Trapz, primitive as it is, shows the trend, but it would be much preferable if Mathworks supported something better in basic Matlab like integration by cubic spline.
APPENDED
[1] Convolution of exponential pdfs
In the case of the convolution of n exponential pdfs, all of whose decay constants are unique (no repeats): let 'a' be the vector of decay constants. The kth pdf is
(1/a(k))*exp(-x/a(k)).
The convolution of all n pdfs is the sum over k of
c(k)*(1/a(k))*exp(-x/a(k)), where
c(k) = a(k)^(n-1) / [ (a(k)-a(1))*(a(k)-a(2)) ...(a(k)-a(n)) ]

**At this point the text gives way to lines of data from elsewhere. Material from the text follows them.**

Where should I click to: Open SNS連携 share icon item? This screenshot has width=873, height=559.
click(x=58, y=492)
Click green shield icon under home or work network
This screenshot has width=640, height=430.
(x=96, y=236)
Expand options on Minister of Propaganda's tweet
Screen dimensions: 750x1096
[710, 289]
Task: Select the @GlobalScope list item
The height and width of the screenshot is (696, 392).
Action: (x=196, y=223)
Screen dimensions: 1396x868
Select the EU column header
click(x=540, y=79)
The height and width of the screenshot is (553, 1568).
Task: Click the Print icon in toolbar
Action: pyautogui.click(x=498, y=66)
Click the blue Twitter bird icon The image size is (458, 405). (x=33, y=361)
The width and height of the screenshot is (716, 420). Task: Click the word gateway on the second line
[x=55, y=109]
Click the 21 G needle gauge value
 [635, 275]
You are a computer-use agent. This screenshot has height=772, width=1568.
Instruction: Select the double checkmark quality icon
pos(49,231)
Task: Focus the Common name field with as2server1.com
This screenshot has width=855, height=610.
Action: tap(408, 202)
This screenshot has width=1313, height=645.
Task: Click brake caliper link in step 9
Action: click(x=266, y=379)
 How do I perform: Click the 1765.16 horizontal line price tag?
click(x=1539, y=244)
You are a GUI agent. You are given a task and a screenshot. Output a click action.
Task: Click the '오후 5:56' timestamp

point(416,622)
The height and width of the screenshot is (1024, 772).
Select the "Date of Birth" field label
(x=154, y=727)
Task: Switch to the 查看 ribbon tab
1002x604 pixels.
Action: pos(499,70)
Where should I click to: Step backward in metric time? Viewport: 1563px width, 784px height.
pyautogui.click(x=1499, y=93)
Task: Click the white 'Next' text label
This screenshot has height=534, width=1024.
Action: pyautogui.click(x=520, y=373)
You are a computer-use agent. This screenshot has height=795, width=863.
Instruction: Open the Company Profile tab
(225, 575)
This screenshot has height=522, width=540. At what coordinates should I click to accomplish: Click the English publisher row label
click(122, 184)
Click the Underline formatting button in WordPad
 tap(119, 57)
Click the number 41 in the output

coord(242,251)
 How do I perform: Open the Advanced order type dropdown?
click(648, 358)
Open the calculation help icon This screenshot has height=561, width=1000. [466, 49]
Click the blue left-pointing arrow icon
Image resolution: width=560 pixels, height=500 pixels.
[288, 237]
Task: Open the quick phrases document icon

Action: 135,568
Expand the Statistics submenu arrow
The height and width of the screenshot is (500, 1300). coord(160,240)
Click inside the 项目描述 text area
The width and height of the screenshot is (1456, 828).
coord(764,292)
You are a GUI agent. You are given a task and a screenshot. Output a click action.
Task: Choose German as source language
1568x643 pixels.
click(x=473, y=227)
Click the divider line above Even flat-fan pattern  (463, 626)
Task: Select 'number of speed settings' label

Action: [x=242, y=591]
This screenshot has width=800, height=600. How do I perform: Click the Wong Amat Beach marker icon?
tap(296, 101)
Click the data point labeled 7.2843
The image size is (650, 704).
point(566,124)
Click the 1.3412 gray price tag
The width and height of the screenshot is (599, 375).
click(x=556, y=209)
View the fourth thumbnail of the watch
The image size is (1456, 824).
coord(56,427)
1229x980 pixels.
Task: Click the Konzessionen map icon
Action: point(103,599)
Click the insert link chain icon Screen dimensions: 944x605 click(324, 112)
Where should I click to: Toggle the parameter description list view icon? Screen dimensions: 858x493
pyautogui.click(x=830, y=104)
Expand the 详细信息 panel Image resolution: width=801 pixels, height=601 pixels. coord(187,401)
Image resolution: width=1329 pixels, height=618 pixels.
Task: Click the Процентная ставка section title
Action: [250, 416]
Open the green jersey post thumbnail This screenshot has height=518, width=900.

In the denominator the factor (a(k) - a(k)) = 0 is excluded, so there are n-1 factors in all.
[2] Convolution by fft
For a convolution of n general pdfs, let x be a row array of N equally spaced points with spacing delx, where the range of x is wide enough that all pdfs die down to very small values at the upper and lower ends of the x array. Let M be an (n x N) matrix of the pdfs stacked on top of each other. Then the convolution is
y = real(ifft(prod(fft(M,[],2))))*delx^(n-1);
In other words take the fft of each pdf down the rows, multiply them all together down the columns and transform back. For n = 10 and N = 2e6 points this takes less than 2 seconds on my PC and it is basically linear in N (as long as N has lots of divisors).
7 Comments
Michael Reshko
on 5 Apr 2019
If we use your code
y = real(ifft(prod(fft(M,[],2))))*delx^(n-1)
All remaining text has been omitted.